Vascular connectivity between adjacent vessel beds within and between tissue compartments is essential to any successful neovascularization process. To establish new connections, growing neovessels must locate other vascular elements during angiogenesis, often crossing matrix and other tissue-associated boundaries and interfaces. How growing neovessels traverse any tissue interface, whether part of the native tissue structure or secondary to a regenerative procedure (e.g., an implant), is not known.
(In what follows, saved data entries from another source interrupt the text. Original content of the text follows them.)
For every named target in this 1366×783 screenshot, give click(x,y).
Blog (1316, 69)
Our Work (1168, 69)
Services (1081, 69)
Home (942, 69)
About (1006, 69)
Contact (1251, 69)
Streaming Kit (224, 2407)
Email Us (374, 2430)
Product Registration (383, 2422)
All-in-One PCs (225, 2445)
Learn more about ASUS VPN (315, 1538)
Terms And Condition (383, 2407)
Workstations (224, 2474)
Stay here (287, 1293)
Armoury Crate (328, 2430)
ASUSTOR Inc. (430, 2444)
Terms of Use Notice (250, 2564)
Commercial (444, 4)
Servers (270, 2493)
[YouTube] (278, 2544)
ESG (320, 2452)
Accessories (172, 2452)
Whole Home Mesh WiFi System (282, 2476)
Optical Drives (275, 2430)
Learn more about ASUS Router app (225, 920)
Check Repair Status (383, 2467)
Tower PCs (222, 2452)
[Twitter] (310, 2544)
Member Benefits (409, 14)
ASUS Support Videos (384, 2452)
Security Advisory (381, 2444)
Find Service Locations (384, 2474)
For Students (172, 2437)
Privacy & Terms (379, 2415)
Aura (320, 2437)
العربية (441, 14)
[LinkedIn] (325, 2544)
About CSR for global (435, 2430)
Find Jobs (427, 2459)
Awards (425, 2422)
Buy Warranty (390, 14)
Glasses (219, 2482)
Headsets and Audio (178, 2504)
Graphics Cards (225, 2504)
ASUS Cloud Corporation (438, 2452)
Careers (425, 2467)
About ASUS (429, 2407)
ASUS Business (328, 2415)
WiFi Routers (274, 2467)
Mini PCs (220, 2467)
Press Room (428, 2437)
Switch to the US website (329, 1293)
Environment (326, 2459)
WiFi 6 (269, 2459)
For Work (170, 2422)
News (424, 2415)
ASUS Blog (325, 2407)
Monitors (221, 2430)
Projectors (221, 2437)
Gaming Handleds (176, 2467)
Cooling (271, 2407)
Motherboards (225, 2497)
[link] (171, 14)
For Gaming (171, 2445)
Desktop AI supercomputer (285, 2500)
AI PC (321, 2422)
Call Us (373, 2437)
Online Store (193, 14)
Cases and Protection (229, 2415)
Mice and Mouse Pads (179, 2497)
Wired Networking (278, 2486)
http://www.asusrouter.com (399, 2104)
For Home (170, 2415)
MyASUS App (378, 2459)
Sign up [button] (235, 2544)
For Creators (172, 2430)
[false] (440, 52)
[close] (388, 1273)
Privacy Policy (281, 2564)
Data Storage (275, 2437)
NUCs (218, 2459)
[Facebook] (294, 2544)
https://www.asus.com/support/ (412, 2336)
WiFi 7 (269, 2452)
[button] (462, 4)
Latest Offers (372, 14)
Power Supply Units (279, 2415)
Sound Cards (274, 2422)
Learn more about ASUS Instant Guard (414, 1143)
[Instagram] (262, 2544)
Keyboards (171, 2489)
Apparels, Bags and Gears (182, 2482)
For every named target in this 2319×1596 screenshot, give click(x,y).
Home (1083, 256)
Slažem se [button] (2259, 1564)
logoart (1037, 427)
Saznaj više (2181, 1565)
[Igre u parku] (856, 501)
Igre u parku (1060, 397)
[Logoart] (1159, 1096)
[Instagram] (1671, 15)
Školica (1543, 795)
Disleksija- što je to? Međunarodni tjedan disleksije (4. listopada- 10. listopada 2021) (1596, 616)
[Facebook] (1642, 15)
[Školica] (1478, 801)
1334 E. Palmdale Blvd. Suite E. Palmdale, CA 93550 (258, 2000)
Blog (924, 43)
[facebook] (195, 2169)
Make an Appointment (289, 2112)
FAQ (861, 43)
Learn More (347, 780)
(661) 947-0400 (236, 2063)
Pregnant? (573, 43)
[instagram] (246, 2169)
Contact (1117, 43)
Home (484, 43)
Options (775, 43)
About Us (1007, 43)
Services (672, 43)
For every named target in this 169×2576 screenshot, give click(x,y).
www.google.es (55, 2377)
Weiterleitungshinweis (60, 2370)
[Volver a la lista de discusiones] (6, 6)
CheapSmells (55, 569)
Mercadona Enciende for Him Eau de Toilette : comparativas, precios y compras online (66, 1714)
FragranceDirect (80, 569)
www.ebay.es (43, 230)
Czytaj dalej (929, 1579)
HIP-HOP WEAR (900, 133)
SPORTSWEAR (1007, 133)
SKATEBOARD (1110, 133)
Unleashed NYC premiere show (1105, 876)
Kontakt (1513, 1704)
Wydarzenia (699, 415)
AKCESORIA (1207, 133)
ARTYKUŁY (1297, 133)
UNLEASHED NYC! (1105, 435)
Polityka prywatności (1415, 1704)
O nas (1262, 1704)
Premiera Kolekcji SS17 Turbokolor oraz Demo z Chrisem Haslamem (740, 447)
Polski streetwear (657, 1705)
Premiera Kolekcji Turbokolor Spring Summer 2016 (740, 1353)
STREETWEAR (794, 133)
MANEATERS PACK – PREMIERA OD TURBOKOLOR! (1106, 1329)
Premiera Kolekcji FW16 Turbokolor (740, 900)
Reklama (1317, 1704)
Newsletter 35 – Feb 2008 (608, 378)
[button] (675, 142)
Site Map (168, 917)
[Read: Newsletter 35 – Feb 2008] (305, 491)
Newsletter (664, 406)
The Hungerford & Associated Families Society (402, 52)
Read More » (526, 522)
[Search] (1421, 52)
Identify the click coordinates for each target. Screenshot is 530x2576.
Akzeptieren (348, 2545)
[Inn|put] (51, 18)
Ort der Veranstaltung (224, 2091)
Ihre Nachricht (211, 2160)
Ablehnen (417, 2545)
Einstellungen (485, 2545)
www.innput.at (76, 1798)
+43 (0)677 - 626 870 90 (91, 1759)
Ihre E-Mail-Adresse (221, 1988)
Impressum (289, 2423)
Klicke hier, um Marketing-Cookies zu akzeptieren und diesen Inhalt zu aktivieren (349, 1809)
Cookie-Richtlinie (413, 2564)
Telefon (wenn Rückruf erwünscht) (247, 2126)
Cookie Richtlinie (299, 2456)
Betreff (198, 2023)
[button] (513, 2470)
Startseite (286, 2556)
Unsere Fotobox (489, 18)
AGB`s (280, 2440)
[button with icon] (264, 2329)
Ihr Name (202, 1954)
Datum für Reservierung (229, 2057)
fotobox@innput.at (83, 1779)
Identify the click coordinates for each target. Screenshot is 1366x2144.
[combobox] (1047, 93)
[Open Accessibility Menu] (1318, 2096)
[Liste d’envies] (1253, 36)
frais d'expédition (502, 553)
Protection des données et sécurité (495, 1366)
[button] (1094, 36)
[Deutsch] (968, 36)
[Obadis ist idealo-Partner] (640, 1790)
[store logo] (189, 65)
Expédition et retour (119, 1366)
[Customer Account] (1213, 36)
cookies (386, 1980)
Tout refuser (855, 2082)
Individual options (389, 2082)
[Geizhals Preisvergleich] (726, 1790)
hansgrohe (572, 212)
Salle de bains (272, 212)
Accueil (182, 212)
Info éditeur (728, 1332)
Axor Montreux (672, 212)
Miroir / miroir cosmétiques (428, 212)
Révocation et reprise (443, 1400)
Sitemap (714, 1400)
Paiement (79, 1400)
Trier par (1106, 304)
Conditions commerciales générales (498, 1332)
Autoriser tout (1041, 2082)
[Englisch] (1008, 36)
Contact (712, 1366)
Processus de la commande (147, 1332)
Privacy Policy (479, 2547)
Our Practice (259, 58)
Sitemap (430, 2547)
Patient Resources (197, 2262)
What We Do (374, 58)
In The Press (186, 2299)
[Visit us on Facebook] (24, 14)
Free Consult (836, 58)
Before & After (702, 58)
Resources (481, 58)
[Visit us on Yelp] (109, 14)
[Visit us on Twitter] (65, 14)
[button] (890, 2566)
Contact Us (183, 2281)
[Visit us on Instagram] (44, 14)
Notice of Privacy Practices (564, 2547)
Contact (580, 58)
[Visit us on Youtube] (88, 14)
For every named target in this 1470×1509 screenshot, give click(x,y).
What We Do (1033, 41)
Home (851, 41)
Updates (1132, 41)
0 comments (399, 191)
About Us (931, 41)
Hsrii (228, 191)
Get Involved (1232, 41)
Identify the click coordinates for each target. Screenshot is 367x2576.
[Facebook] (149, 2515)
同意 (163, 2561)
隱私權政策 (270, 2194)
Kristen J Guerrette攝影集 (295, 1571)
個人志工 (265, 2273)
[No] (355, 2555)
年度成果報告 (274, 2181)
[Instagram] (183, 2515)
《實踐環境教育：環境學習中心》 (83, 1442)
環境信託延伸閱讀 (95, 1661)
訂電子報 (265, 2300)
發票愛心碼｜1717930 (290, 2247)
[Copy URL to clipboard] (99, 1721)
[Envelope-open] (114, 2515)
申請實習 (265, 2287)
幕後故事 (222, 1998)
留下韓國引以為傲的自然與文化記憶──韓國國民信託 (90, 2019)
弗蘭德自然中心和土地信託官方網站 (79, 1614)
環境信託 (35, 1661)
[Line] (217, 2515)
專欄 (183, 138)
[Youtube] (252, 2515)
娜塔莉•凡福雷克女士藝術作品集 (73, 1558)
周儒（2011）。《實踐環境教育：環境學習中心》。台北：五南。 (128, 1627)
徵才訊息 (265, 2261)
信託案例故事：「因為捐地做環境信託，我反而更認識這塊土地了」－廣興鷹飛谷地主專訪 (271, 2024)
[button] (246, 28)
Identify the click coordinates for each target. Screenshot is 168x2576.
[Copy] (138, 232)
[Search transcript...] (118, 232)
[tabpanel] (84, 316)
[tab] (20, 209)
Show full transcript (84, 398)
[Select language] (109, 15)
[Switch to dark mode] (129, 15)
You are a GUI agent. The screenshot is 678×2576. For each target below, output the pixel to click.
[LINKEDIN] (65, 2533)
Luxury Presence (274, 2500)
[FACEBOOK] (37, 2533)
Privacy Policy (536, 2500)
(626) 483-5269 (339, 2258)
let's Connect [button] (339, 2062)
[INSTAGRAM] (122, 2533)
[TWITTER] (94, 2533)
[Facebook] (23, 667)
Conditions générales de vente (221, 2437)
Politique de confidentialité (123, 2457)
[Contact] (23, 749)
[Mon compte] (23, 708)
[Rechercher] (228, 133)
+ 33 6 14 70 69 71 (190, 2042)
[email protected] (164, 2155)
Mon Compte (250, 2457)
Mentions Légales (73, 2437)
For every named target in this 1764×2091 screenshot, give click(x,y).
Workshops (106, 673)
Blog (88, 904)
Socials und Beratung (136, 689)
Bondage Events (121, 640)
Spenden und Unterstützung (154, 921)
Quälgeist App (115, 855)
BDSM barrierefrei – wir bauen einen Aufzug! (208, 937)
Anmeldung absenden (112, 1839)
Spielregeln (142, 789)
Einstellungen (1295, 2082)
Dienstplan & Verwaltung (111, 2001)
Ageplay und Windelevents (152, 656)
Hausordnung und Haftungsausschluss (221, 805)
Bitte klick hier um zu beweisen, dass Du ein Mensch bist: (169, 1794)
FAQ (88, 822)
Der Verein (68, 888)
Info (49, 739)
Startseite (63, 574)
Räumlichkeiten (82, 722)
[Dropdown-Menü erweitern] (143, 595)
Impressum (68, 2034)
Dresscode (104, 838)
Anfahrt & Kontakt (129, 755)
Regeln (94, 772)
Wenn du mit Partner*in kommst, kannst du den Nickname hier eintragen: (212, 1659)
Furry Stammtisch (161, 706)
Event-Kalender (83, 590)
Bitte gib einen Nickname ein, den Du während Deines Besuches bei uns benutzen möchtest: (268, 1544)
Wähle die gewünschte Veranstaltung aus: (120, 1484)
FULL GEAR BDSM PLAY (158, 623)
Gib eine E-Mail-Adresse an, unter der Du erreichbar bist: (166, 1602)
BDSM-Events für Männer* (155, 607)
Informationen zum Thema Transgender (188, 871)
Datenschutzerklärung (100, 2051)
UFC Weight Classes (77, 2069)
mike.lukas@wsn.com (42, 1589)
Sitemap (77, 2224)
In this study, we developed an experimental model of angiogenesis wherein growing neovessels must interact with a 3D interstitial collagen matrix interface that separates two distinct tissue compartments. Using this model, we determined that matrix interfaces act as a barrier to neovessel growth, deflecting growing neovessels parallel to the interface. Computational modeling of the neovessel/matrix biomechanical interactions at the interface demonstrated that differences in collagen fibril density near and at the interface are the likely mechanism of deflection, while fibril alignment guides deflected neovessels along the interface. Interestingly, stromal cells facilitated neovessel interface crossing during angiogenesis via a vascular endothelial growth factor (VEGF)-A dependent process. However, ubiquitous addition of VEGF-A in the absence of stromal cells did not promote interface invasion. Therefore, our findings demonstrate that vascularization of a tissue via angiogenesis involves stromal cells providing positional cues to the growing neovasculature and provides insight into how a microvasculature is organized within a tissue.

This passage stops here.